Bill Zwecker of the Chicago Sun-Times gave the film a mixed review, saying "No, Free Birds is not (sorry) a turkey of a film. But it doesn't really soar terribly high either. I only wish the quality of the writing in the earlier parts of the movie had been maintained throughout. If that had been the case, Reggie, Jake and their fellow turkeys just might have been flying high with the eagles—our official national birds." Michael Rechtshaffen of The Hollywood Reporter gave the film a mixed review, saying "Although it seldom approaches the inspiration of its plucky premise—a pair of turkeys travel back in a time machine to the first Thanksgiving in a bid to scratch the traditional entree off the menu—Free Birds nevertheless manages to avoid being branded a holiday turkey." Christy Lemire of RogerEbert.com gave the film one and a half stars out of four, saying "Everything about Free Birds feels perfunctory, from its generic title and holiday setting to its starry voice cast and undistinguished use of 3-D."

===Box office===
Free Birds grossed $55,750,480 in North America, and $54,400,000 in other countries, for a worldwide total of $110,150,480. In North America, the film opened to number four in its first weekend, with $15,805,237, behind Ender's Game, Jackass Presents: Bad Grandpa and Last Vegas.
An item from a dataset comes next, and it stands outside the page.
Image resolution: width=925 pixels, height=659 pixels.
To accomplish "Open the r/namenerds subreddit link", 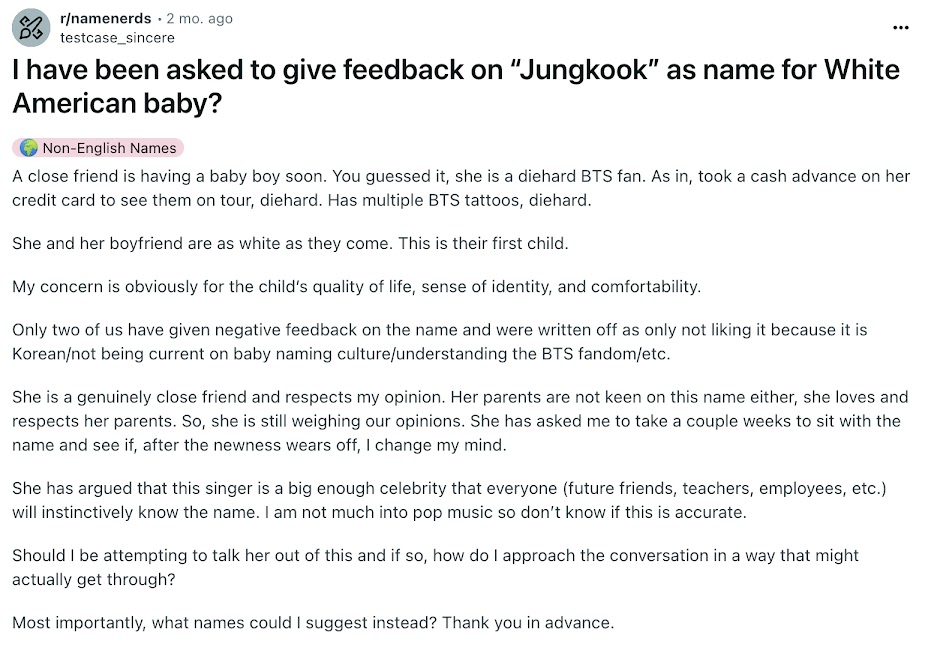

In its second weekend, the film moved up to number three, grossing an additional $11,112,063. In its third weekend, the film dropped to number four, grossing $8,106,151. In its fourth weekend, the film dropped to number five, grossing $5,363,208.

===Home media===
Free Birds was released on DVD and Blu-ray on February 4, 2014, by 20th Century Fox Home Entertainment.

== Legacy ==
Almost a decade after its release, Free Birds started to garner a cult following. This was also around the time a scene in which Jake proclaims to Reggie, "We're going back in time to the first Thanksgiving to get turkeys off the menu," then repeats it to the viewer, became a popular Internet meme.